Source passage:
————————
Black beans are more than just a staple in Venezuelan cuisine, often served stuffed into freshly-toasted arepas (corn patties) with white salty cheese. They are actually part of the traditional national dish, Pabellon Criollo served along white rice, sweet plantain, and stewed shredded beef. 

Recipes for black beans vary by region and family. In the central region, for example, home cooks go for added sweetness by adding sugar. Our take on this traditional recipe leans this way too, by adding rich maple syrup for that touch of sweet and Vegan Tomato 'Nduja in place for the traditional bacon and aromatics (garlic, bell pepper, chile), for extra flavor and a dash of heat.


SERVES 2


INGREDIENTS

1 tbsp vegan Tomato ‘Nduja
1 (15oz) can black beans
1 tbsp extra virgin olive oil
1 small spanish onion
1/2 cup water or veggie broth
2 tsp ground cumin
1 tbsp maple syrup
sea salt to taste
fresh parsley or cilantro for garnish (optional)

Photos + Styling by City Saucery

PREPARATION


Heat olive oil in a small saucepan. Add the onions and cook over medium heat until soft and translucent. Add Vegan ‘Nduja and mix with the onions until mostly dissolved.

Add the veggie stock, and cumin and stir to combine. Add the canned beans and gently stir to combine. Cover and allow to boil.

Add the maple syrup and salt to taste. Continue to simmer until thickened (but not too dry), about 15-20 minutes.

Serve with a sprinkle of chopped cilantro. Enjoy!
————————
Dataset section:
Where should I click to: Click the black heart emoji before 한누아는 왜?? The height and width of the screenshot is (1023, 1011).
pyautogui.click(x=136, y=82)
————————
Written request: Copy, word for word, the part of the black beans recipe that opens with the words containing "Recipes for black" and closes with "dash of heat.".

Answer:
Recipes for black beans vary by region and family. In the central region, for example, home cooks go for added sweetness by adding sugar. Our take on this traditional recipe leans this way too, by adding rich maple syrup for that touch of sweet and Vegan Tomato 'Nduja in place for the traditional bacon and aromatics (garlic, bell pepper, chile), for extra flavor and a dash of heat.